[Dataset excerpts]
"""
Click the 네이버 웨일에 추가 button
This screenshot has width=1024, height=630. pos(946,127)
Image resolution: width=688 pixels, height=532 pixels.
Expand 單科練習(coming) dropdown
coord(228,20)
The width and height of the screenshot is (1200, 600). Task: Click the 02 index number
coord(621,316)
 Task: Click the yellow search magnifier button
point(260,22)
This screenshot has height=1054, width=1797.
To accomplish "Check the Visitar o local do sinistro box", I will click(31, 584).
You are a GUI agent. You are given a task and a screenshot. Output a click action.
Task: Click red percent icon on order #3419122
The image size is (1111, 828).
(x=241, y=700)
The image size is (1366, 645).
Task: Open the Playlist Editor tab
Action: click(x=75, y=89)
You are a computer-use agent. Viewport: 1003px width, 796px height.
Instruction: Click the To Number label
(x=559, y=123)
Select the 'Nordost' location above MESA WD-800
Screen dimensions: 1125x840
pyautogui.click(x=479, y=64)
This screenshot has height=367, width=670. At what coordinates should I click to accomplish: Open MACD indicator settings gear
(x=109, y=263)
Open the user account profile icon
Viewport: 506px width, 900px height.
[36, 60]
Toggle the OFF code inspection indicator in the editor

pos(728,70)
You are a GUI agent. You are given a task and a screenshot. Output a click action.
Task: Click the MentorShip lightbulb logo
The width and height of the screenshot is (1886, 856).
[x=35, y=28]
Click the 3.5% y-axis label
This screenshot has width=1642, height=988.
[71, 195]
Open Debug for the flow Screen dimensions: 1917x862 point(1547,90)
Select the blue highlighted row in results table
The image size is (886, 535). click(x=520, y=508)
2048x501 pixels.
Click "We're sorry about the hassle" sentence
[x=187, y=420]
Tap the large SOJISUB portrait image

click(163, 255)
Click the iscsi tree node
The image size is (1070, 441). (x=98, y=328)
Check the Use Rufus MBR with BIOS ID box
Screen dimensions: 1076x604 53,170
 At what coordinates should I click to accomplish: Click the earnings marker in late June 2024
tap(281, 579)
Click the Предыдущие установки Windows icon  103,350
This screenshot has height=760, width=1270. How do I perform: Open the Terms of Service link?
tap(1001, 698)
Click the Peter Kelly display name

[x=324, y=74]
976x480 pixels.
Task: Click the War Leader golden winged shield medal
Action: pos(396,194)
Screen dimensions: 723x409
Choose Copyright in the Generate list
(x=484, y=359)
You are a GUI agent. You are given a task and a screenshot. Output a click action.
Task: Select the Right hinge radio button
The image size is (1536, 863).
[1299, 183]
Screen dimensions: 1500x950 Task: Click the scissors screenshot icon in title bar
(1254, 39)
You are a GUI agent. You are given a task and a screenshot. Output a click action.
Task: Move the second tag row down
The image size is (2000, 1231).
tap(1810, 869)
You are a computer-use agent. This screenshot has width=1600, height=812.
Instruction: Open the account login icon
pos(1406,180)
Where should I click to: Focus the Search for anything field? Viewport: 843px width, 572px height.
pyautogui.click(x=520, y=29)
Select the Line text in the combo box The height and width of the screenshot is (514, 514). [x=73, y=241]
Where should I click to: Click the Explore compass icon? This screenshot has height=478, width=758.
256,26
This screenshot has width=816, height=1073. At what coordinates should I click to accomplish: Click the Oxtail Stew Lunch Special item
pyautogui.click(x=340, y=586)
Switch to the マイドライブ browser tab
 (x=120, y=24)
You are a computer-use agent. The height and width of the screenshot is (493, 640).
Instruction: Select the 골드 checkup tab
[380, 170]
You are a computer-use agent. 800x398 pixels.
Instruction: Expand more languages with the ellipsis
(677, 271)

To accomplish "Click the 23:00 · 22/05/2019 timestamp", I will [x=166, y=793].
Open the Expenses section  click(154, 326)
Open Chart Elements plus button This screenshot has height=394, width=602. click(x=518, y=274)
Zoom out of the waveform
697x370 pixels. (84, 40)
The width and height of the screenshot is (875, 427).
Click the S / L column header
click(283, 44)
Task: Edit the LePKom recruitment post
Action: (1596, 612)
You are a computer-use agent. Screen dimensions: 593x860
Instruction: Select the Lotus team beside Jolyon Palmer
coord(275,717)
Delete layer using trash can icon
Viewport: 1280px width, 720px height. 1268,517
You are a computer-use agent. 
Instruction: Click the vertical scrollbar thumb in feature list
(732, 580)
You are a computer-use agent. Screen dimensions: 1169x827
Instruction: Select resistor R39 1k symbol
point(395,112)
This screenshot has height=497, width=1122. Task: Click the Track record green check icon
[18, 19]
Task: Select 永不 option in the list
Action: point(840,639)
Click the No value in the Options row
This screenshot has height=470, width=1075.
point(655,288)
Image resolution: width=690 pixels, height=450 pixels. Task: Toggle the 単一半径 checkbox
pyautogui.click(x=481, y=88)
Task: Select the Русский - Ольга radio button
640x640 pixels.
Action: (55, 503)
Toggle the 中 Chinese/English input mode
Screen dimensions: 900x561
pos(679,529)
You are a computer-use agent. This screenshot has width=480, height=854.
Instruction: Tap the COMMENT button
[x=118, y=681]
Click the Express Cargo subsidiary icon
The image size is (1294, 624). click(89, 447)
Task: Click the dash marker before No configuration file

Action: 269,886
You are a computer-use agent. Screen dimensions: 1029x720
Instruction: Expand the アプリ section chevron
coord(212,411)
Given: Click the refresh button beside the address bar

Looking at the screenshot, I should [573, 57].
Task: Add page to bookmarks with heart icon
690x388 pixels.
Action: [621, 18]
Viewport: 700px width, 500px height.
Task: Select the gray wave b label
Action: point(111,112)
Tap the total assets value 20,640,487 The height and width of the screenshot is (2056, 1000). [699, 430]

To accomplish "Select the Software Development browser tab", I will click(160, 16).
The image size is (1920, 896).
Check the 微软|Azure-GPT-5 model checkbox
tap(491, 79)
"""
Task description -
Copy the records above exactly, leaving nothing out.

Answer to this exercise -
Click the 네이버 웨일에 추가 button
This screenshot has width=1024, height=630. pos(946,127)
Image resolution: width=688 pixels, height=532 pixels.
Expand 單科練習(coming) dropdown
coord(228,20)
The width and height of the screenshot is (1200, 600). Task: Click the 02 index number
coord(621,316)
 Task: Click the yellow search magnifier button
point(260,22)
This screenshot has height=1054, width=1797.
To accomplish "Check the Visitar o local do sinistro box", I will click(31, 584).
You are a GUI agent. You are given a task and a screenshot. Output a click action.
Task: Click red percent icon on order #3419122
The image size is (1111, 828).
(x=241, y=700)
The image size is (1366, 645).
Task: Open the Playlist Editor tab
Action: click(x=75, y=89)
You are a computer-use agent. Viewport: 1003px width, 796px height.
Instruction: Click the To Number label
(x=559, y=123)
Select the 'Nordost' location above MESA WD-800
Screen dimensions: 1125x840
pyautogui.click(x=479, y=64)
This screenshot has height=367, width=670. At what coordinates should I click to accomplish: Open MACD indicator settings gear
(x=109, y=263)
Open the user account profile icon
Viewport: 506px width, 900px height.
[36, 60]
Toggle the OFF code inspection indicator in the editor

pos(728,70)
You are a GUI agent. You are given a task and a screenshot. Output a click action.
Task: Click the MentorShip lightbulb logo
The width and height of the screenshot is (1886, 856).
[x=35, y=28]
Click the 3.5% y-axis label
This screenshot has width=1642, height=988.
[71, 195]
Open Debug for the flow Screen dimensions: 1917x862 point(1547,90)
Select the blue highlighted row in results table
The image size is (886, 535). click(x=520, y=508)
2048x501 pixels.
Click "We're sorry about the hassle" sentence
[x=187, y=420]
Tap the large SOJISUB portrait image

click(163, 255)
Click the iscsi tree node
The image size is (1070, 441). (x=98, y=328)
Check the Use Rufus MBR with BIOS ID box
Screen dimensions: 1076x604 53,170
 At what coordinates should I click to accomplish: Click the earnings marker in late June 2024
tap(281, 579)
Click the Предыдущие установки Windows icon  103,350
This screenshot has height=760, width=1270. How do I perform: Open the Terms of Service link?
tap(1001, 698)
Click the Peter Kelly display name

[x=324, y=74]
976x480 pixels.
Task: Click the War Leader golden winged shield medal
Action: pos(396,194)
Screen dimensions: 723x409
Choose Copyright in the Generate list
(x=484, y=359)
You are a GUI agent. You are given a task and a screenshot. Output a click action.
Task: Select the Right hinge radio button
The image size is (1536, 863).
[1299, 183]
Screen dimensions: 1500x950 Task: Click the scissors screenshot icon in title bar
(1254, 39)
You are a GUI agent. You are given a task and a screenshot. Output a click action.
Task: Move the second tag row down
The image size is (2000, 1231).
tap(1810, 869)
You are a computer-use agent. This screenshot has width=1600, height=812.
Instruction: Open the account login icon
pos(1406,180)
Where should I click to: Focus the Search for anything field? Viewport: 843px width, 572px height.
pyautogui.click(x=520, y=29)
Select the Line text in the combo box The height and width of the screenshot is (514, 514). [x=73, y=241]
Where should I click to: Click the Explore compass icon? This screenshot has height=478, width=758.
256,26
This screenshot has width=816, height=1073. At what coordinates should I click to accomplish: Click the Oxtail Stew Lunch Special item
pyautogui.click(x=340, y=586)
Switch to the マイドライブ browser tab
 (x=120, y=24)
You are a computer-use agent. The height and width of the screenshot is (493, 640).
Instruction: Select the 골드 checkup tab
[380, 170]
You are a computer-use agent. 800x398 pixels.
Instruction: Expand more languages with the ellipsis
(677, 271)

To accomplish "Click the 23:00 · 22/05/2019 timestamp", I will [x=166, y=793].
Open the Expenses section  click(154, 326)
Open Chart Elements plus button This screenshot has height=394, width=602. click(x=518, y=274)
Zoom out of the waveform
697x370 pixels. (84, 40)
The width and height of the screenshot is (875, 427).
Click the S / L column header
click(283, 44)
Task: Edit the LePKom recruitment post
Action: (1596, 612)
You are a computer-use agent. Screen dimensions: 593x860
Instruction: Select the Lotus team beside Jolyon Palmer
coord(275,717)
Delete layer using trash can icon
Viewport: 1280px width, 720px height. 1268,517
You are a computer-use agent. 
Instruction: Click the vertical scrollbar thumb in feature list
(732, 580)
You are a computer-use agent. Screen dimensions: 1169x827
Instruction: Select resistor R39 1k symbol
point(395,112)
This screenshot has height=497, width=1122. Task: Click the Track record green check icon
[18, 19]
Task: Select 永不 option in the list
Action: point(840,639)
Click the No value in the Options row
This screenshot has height=470, width=1075.
point(655,288)
Image resolution: width=690 pixels, height=450 pixels. Task: Toggle the 単一半径 checkbox
pyautogui.click(x=481, y=88)
Task: Select the Русский - Ольга radio button
640x640 pixels.
Action: (55, 503)
Toggle the 中 Chinese/English input mode
Screen dimensions: 900x561
pos(679,529)
You are a computer-use agent. This screenshot has width=480, height=854.
Instruction: Tap the COMMENT button
[x=118, y=681]
Click the Express Cargo subsidiary icon
The image size is (1294, 624). click(89, 447)
Task: Click the dash marker before No configuration file

Action: 269,886
You are a computer-use agent. Screen dimensions: 1029x720
Instruction: Expand the アプリ section chevron
coord(212,411)
Given: Click the refresh button beside the address bar

Looking at the screenshot, I should [573, 57].
Task: Add page to bookmarks with heart icon
690x388 pixels.
Action: [621, 18]
Viewport: 700px width, 500px height.
Task: Select the gray wave b label
Action: point(111,112)
Tap the total assets value 20,640,487 The height and width of the screenshot is (2056, 1000). [699, 430]

To accomplish "Select the Software Development browser tab", I will click(160, 16).
The image size is (1920, 896).
Check the 微软|Azure-GPT-5 model checkbox
tap(491, 79)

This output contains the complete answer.